В такие дни в ней развивалась (и этот феномен я подробным образом разобрал в своем исследовании) ненависть ко всему семейству псовых, и они отвечали ей тем же. Благодаря этому, когда она, вопреки моему строгому запрету, однажды в месяц Сотис скрылась из дома, мне удалось отследить ее передвижения по неумолчному собачьему вою.
Так как я обязал няньку держать все, что касалось появления Нахемы на свет, в тайне, я впал в ярость от подобного предательства и отослал женщину прочь. Но тут снова возникли осложнения, с которыми мне пришлось незамедлительно разбираться.
Нахема потребовала сведений о своей семье. Как я достаточно ясно продемонстрировал, зачастую было сложно, а то и вовсе невозможно, противостоять желаниям моей протеже. Короче говоря, после долгих и беспокойных размышлений над сложившейся ситуацией, я отдал все необходимые распоряжения по отъезду из дома возле мечети аль-Муайада, прослужившего мне приютом целых пятнадцать лет.

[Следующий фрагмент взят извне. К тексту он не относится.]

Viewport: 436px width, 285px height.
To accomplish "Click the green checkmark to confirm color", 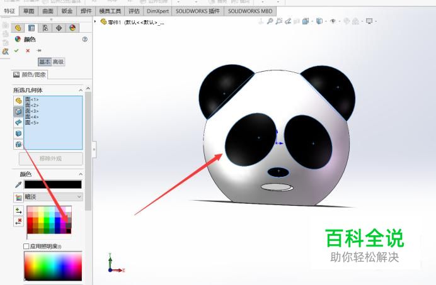I will click(x=16, y=50).
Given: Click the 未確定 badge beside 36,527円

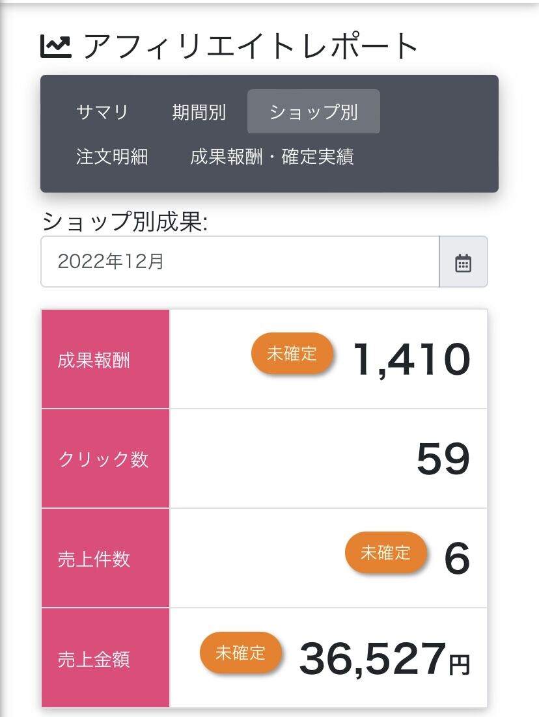Looking at the screenshot, I should tap(240, 653).
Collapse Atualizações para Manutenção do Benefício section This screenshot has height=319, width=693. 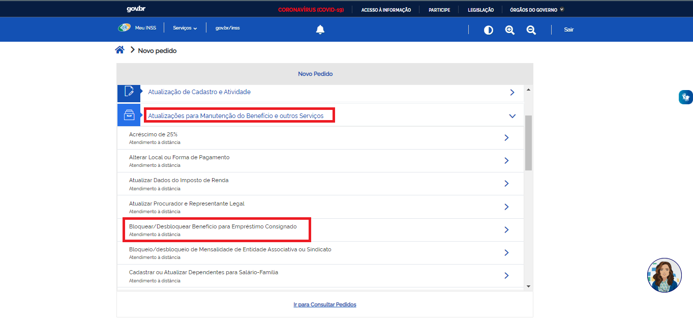(512, 116)
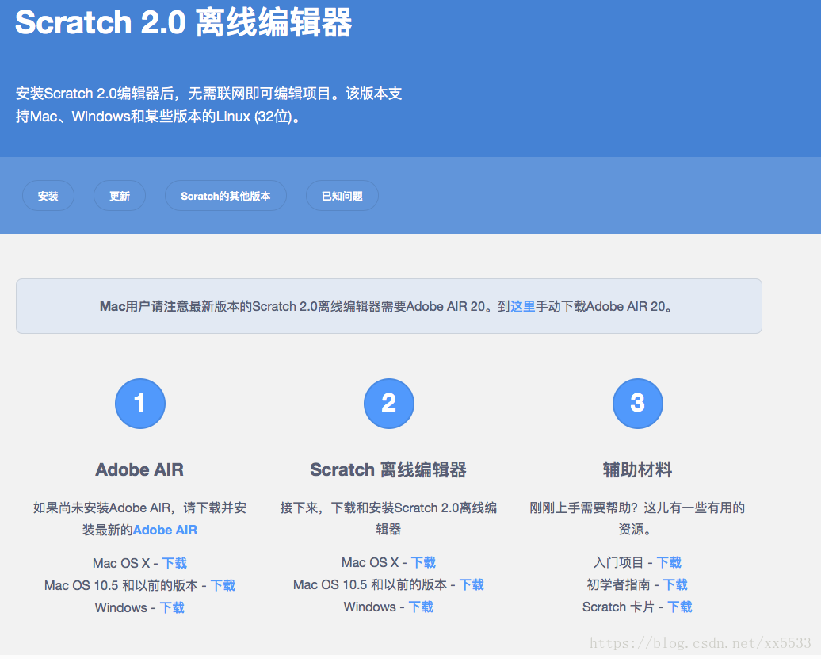Viewport: 821px width, 659px height.
Task: Download the Scratch 卡片 cards
Action: (x=679, y=607)
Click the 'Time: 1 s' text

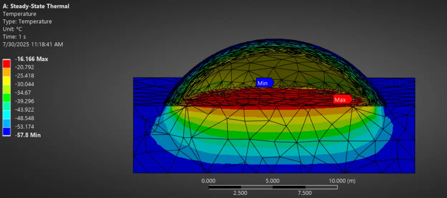tap(14, 37)
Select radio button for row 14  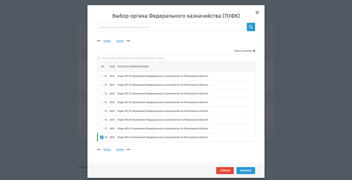(x=102, y=102)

Я понимал всю опасность обычной поездки с Нахемой, и потому она проделала весь путь до Англии под видом больной, требующей моей профессиональной опеки. По этой же причине ни о какой жизни в обыкновенной гостинице не могло быть и речи, и хотя на время, рискуя разоблачением, я оказался вынужден поселить Нахему в уединенном номере полузабытого отеля, мной велись спешные поиски дома на тихой окраине, обладающего как можно большим числом преимуществ моего каирского прибежища.
Мне удалось обнаружить таковой через неделю лихорадочных розысков (ведь помимо угрозы раскрытия особенностей моей протеже, ее склонность к приключениям в самые неподходящие моменты многократно увеличивала опасность, столь прекрасно осознаваемую мной). Легко представить, с каким удовлетворением я взял в аренду маленькую виллу — или скорее бунгало — в одном из этих странных мест, что сохранились от дней, не знавших людских толп, и поныне изредка встречаются в пригородах Лондона или даже в нем самом.
Дом с двумя акрами земли стоял на отшибе, был лишен современных удобств и сравнительно малодоступен; агент, мечтавший сбыть такую недвижимость с рук, с готовностью пошел навстречу моему желанию поселиться там. Неделю спустя вилла была в нашем распоряжении; Кассим, Нахема и я стали единственными ее обитателями. Большая часть моей ценной — вернее, уникальной — коллекции вынужденно отправилась на склад, ибо в новом жилище для нее просто не хватало места. Но хотя в то время я еще не ведал об этом, судьбой мне было уготовано вскоре переехать в более подходящий для плодов моих исследований дом.
Требования Нахемы связаться с ее семьей с каждым днем становились все настойчивей; я бы, наверное, продолжал сопротивляться ее пожеланиям, если бы не тот факт, что к этому времени мои скудные ресурсы были почти на исходе.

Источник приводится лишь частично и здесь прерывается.